-- begin Raw records --

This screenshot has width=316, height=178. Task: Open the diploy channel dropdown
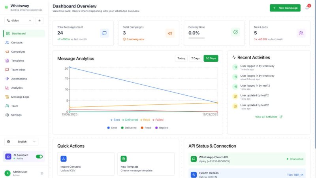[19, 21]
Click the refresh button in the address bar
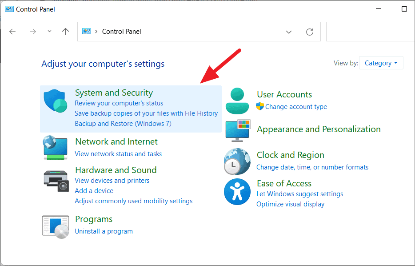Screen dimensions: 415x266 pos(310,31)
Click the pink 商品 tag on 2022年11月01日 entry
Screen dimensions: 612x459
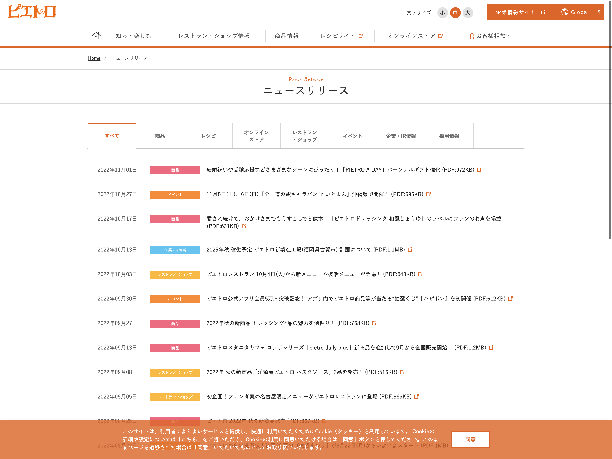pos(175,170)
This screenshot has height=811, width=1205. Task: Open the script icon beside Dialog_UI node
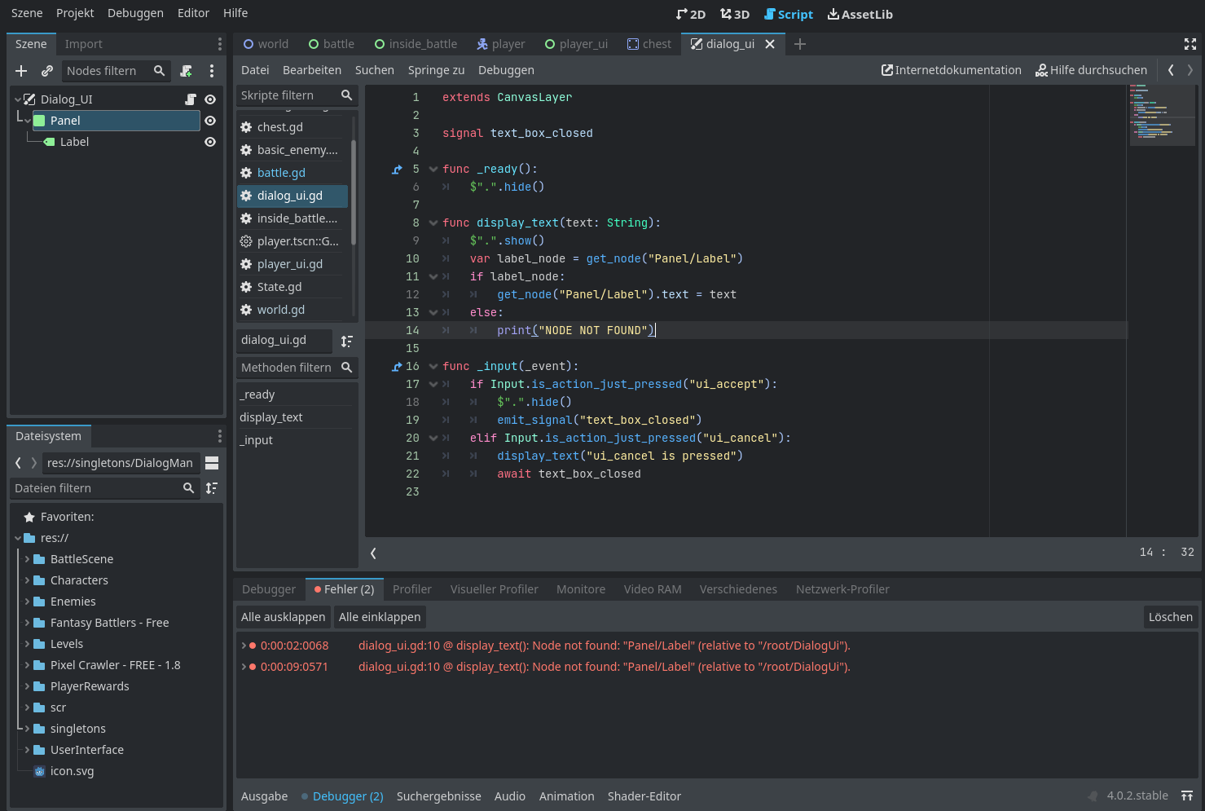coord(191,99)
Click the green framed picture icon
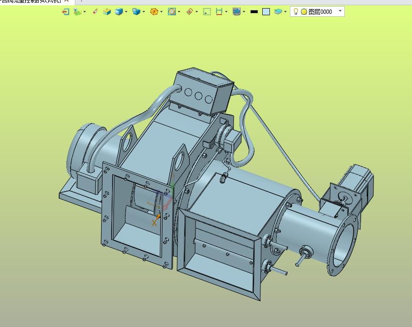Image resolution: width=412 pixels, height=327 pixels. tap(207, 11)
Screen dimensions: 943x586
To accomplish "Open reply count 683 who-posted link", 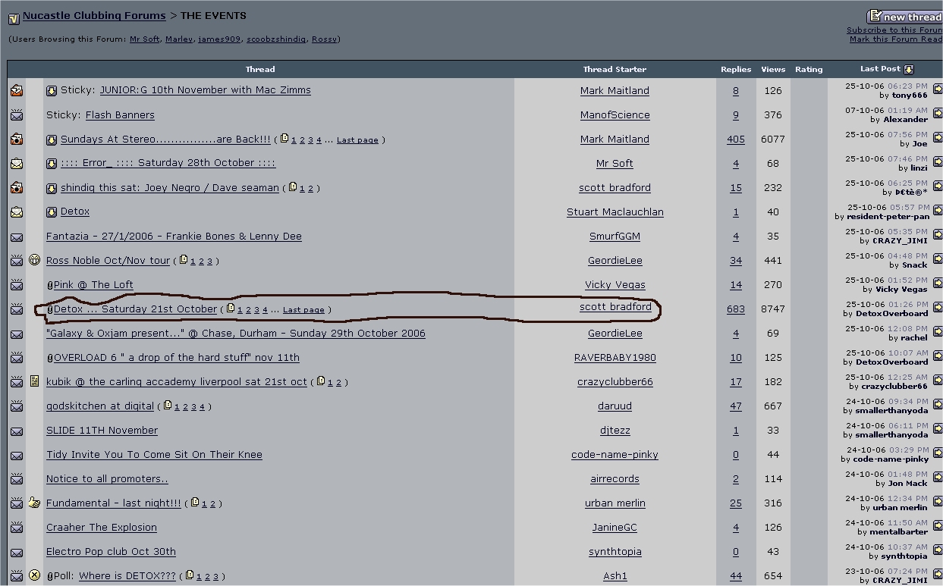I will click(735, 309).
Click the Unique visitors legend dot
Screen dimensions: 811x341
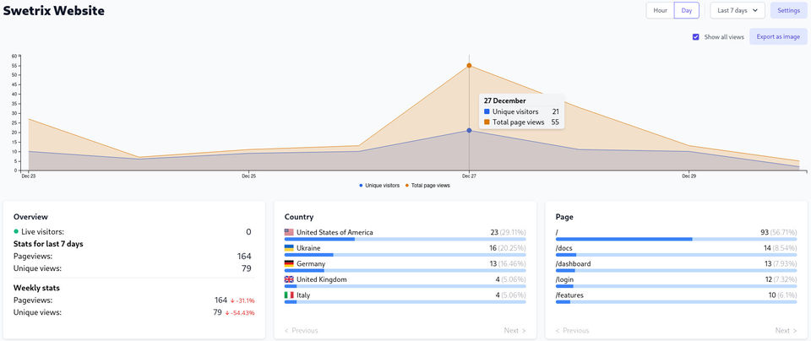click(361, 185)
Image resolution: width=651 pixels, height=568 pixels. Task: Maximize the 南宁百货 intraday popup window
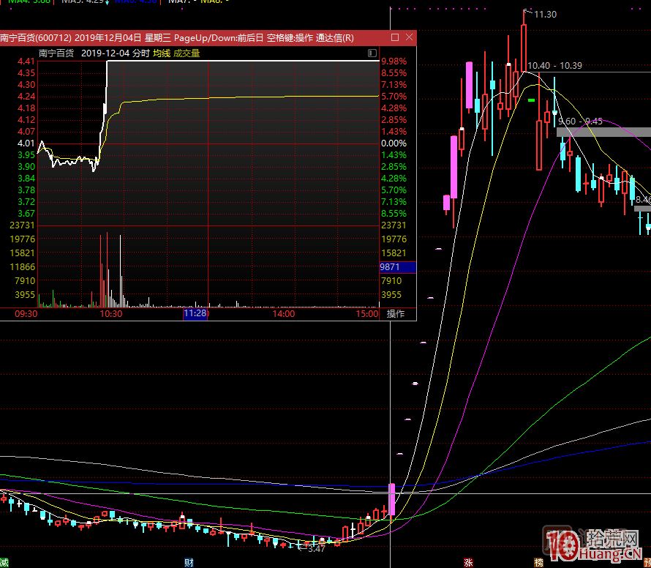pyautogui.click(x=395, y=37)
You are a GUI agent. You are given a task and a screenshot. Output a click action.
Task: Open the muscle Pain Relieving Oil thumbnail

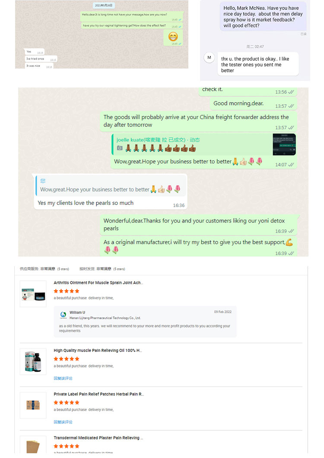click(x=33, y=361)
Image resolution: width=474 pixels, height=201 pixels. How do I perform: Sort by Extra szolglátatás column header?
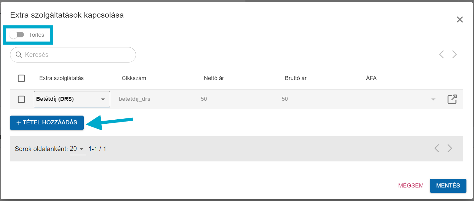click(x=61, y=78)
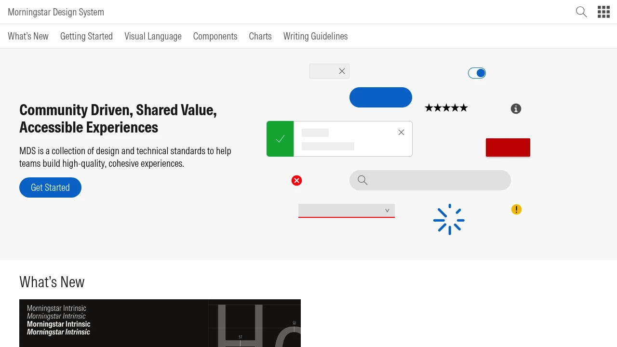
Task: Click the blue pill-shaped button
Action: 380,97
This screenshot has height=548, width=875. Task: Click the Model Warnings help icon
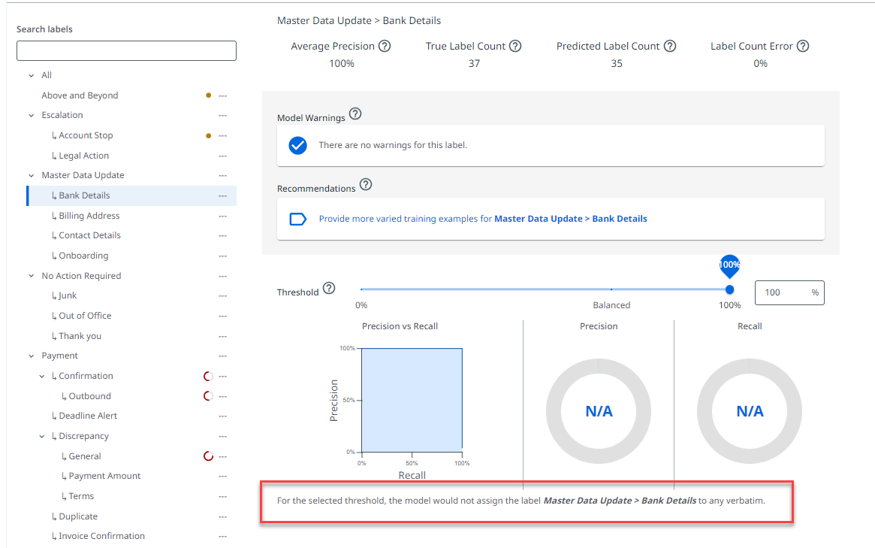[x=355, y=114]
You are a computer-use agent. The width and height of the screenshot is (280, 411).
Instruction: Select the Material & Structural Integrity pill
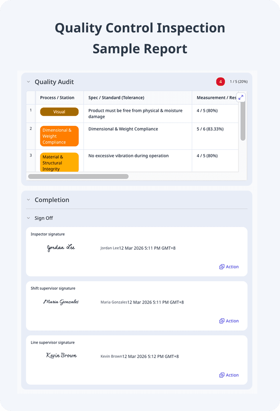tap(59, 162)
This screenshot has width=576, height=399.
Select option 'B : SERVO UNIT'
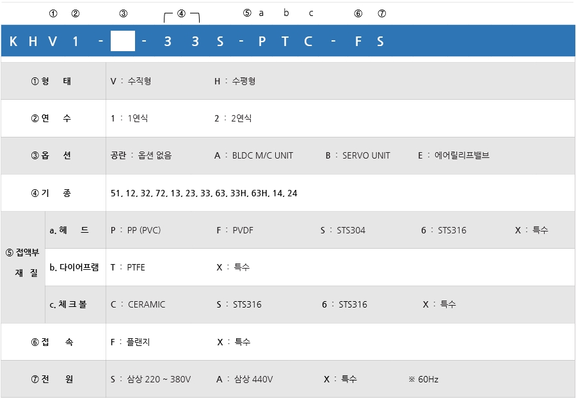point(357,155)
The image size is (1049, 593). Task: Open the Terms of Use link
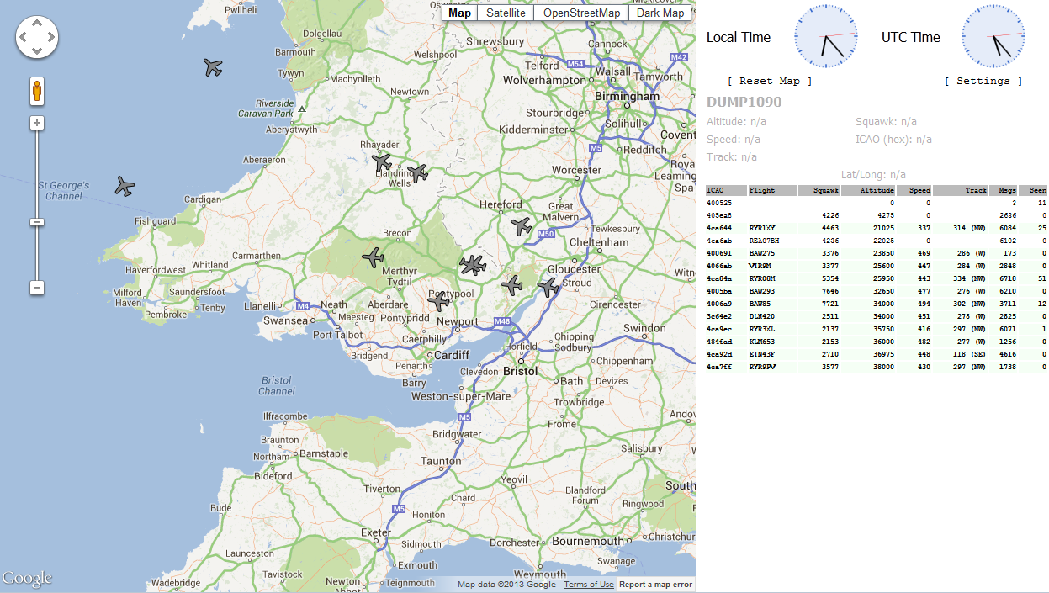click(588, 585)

-- end Raw records --

■ Given task ■
Give again the lines between the one holding "You are a GUI" and the one holding "[x=355, y=114]", inclusive, with "thumbnail" swapped for "preview" and nothing else changed. Leave the pictures out.

■ Complete output ■
You are a GUI agent. You are given a task and a screenshot. Output a click action.
Task: Open the muscle Pain Relieving Oil preview

click(x=33, y=361)
Image resolution: width=474 pixels, height=201 pixels. How do I perform: Sort by Extra szolglátatás column header?
click(x=61, y=78)
Task: Click the blue pill-shaped button
Action: 380,97
This screenshot has height=548, width=875. Task: Click the Model Warnings help icon
[x=355, y=114]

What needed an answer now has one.